## What you need to do
Your answer must hold only the lines below from the line containing "Task: Choose Cashier from Settings menu" through the line containing "You are a computer-use agent. The image size is (398, 238).", each reproduced exactly.
── Entries supplied
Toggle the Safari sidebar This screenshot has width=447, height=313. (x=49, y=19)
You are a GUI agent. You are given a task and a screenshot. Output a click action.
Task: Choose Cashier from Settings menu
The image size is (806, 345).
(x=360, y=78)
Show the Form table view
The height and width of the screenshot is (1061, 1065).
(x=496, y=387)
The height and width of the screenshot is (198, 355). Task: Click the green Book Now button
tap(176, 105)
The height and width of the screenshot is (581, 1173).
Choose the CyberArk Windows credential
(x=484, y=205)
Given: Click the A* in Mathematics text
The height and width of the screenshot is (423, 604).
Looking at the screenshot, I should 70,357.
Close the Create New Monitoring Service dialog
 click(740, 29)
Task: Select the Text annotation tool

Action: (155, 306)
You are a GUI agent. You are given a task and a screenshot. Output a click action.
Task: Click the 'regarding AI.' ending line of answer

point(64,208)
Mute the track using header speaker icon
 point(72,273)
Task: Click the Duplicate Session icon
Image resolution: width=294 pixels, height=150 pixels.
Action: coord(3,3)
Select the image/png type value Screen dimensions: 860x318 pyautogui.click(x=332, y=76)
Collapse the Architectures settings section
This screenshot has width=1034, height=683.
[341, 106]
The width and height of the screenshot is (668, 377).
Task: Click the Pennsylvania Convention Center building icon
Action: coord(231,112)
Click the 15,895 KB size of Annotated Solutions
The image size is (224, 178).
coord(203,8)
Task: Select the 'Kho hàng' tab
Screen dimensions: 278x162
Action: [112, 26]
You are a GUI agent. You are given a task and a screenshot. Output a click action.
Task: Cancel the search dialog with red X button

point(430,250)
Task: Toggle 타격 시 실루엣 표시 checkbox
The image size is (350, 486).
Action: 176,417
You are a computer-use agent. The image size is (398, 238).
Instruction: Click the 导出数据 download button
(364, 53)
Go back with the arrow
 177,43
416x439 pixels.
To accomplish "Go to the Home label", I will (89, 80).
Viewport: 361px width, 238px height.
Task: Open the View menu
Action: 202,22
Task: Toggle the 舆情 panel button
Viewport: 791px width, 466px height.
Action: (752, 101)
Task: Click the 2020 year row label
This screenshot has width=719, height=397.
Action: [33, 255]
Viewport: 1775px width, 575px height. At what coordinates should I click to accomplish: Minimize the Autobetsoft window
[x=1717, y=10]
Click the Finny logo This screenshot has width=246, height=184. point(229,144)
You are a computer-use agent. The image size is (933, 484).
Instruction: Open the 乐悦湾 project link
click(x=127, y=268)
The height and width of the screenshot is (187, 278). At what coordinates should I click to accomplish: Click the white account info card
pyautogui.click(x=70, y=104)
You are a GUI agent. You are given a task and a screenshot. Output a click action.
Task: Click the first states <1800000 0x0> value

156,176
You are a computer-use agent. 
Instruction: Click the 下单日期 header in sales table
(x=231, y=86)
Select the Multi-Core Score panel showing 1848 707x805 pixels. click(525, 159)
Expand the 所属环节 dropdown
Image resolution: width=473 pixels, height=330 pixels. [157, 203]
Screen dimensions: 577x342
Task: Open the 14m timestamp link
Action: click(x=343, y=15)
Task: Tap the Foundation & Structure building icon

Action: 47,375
────
## Result below
Task: Choose Cashier from Settings menu
The image size is (806, 345).
(x=360, y=78)
Show the Form table view
The height and width of the screenshot is (1061, 1065).
(x=496, y=387)
The height and width of the screenshot is (198, 355). Task: Click the green Book Now button
tap(176, 105)
The height and width of the screenshot is (581, 1173).
Choose the CyberArk Windows credential
(x=484, y=205)
Given: Click the A* in Mathematics text
The height and width of the screenshot is (423, 604).
Looking at the screenshot, I should 70,357.
Close the Create New Monitoring Service dialog
 click(740, 29)
Task: Select the Text annotation tool

Action: (155, 306)
You are a GUI agent. You are given a task and a screenshot. Output a click action.
Task: Click the 'regarding AI.' ending line of answer

point(64,208)
Mute the track using header speaker icon
 point(72,273)
Task: Click the Duplicate Session icon
Image resolution: width=294 pixels, height=150 pixels.
Action: coord(3,3)
Select the image/png type value Screen dimensions: 860x318 pyautogui.click(x=332, y=76)
Collapse the Architectures settings section
This screenshot has width=1034, height=683.
[341, 106]
The width and height of the screenshot is (668, 377).
Task: Click the Pennsylvania Convention Center building icon
Action: coord(231,112)
Click the 15,895 KB size of Annotated Solutions
The image size is (224, 178).
coord(203,8)
Task: Select the 'Kho hàng' tab
Screen dimensions: 278x162
Action: [112, 26]
You are a GUI agent. You are given a task and a screenshot. Output a click action.
Task: Cancel the search dialog with red X button

point(430,250)
Task: Toggle 타격 시 실루엣 표시 checkbox
The image size is (350, 486).
Action: 176,417
You are a computer-use agent. The image size is (398, 238).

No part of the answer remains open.